Joff Thyer:Like I could certainly see a scenario, as Brahmin describes, where maybe a company every month, let's say, let's just pick a period, publishes, a random list of words that are common, that are indexed somehow, actually, in a paper mechanism and distributes it out.
Derek Banks:Aren't you call you're you're basically talking about a one time pad. Exactly. Exactly. So
Bronwen Aker:And and there's
Derek Banks:a lot of precedent new again.
Bronwen Aker:There's a lot of precedent for this. We've we've seen all of the the scenes of the movies
Derek Banks:where World two and so
Bronwen Aker:and so can't access this and such security system, can't press the the big red button until they enter the correct security code that's kept in an acrylic thing, and and it's on paper.
Derek Banks:Reminds me of the the Navajo called to code talkers. Right?
Joff Thyer:So so Brian Brian has a comment, and and I have one as well. The key there is out of band. Right? It's out of the communications channel. But but, Brian, what's your comment?
Brian Fehrman:Oh, yeah.
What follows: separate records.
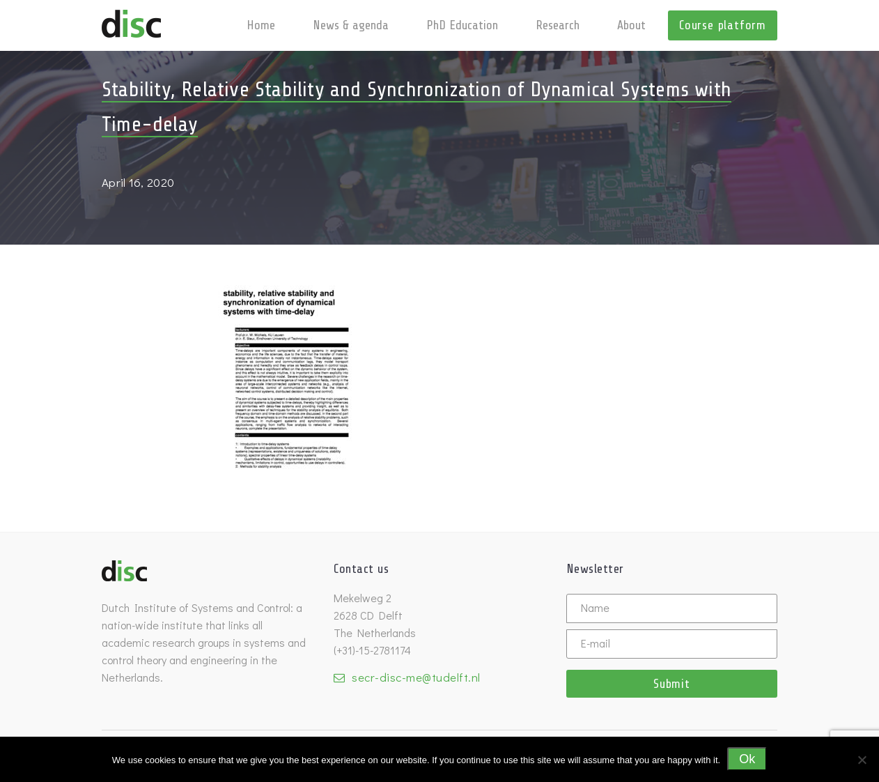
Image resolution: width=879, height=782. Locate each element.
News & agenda (351, 25)
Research (557, 25)
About (631, 25)
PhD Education (462, 25)
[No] (862, 760)
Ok (747, 759)
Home (261, 25)
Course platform (722, 25)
Well, I'm just gonna say I know that at, the previous credit union we were at, we did there was actually a code word that we had. It didn't rotate, but it was the one that, like, you picked. And anytime we called, like, in addition to other account information we had to give, you had to give code word. It was actually yeah.
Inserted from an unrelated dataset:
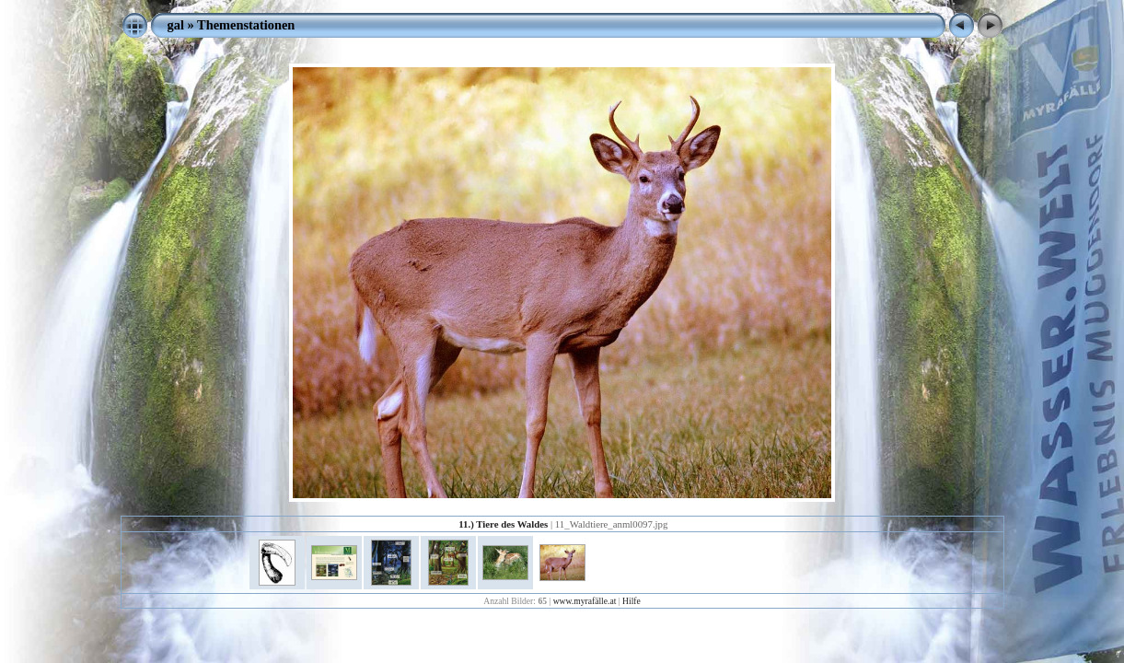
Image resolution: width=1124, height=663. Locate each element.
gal (176, 24)
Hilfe (631, 601)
Brian Fehrman:It it was I don't know. It was Did you get the pick? I'm trying to remember it. And then, like, sometimes, like, we'd say it and they'd be like, I don't think so, but it's it was the word, they just pronounced it differently and I'm not gonna say what the code word was, But
Joff Thyer:English is not And But it's very sad that it didn't rotate.
Brian Fehrman:Pick one
Derek Banks:that's not safe for work.
Joff Thyer:Well, I you know what? I think we've covered the waterfront today. I think we all do need to run off and do other things, unless anybody wants to try for another question, which I don't think January's
Derek Banks:not supposed to be this busy. I I don't and it's not. Yeah. That was It's cold that it wasn't gonna be this busy.
Joff Thyer:Alright. Well, thanks again to my illustrious host, Brahmin, Derek. Everybody wave. Brian, doctor, doctor, doctor. I hope you've enjoyed listening to this episode of AI Security Ops, and we will be seeing you net next time.
Joff Thyer:Keep safe and keep prompting out there. See you.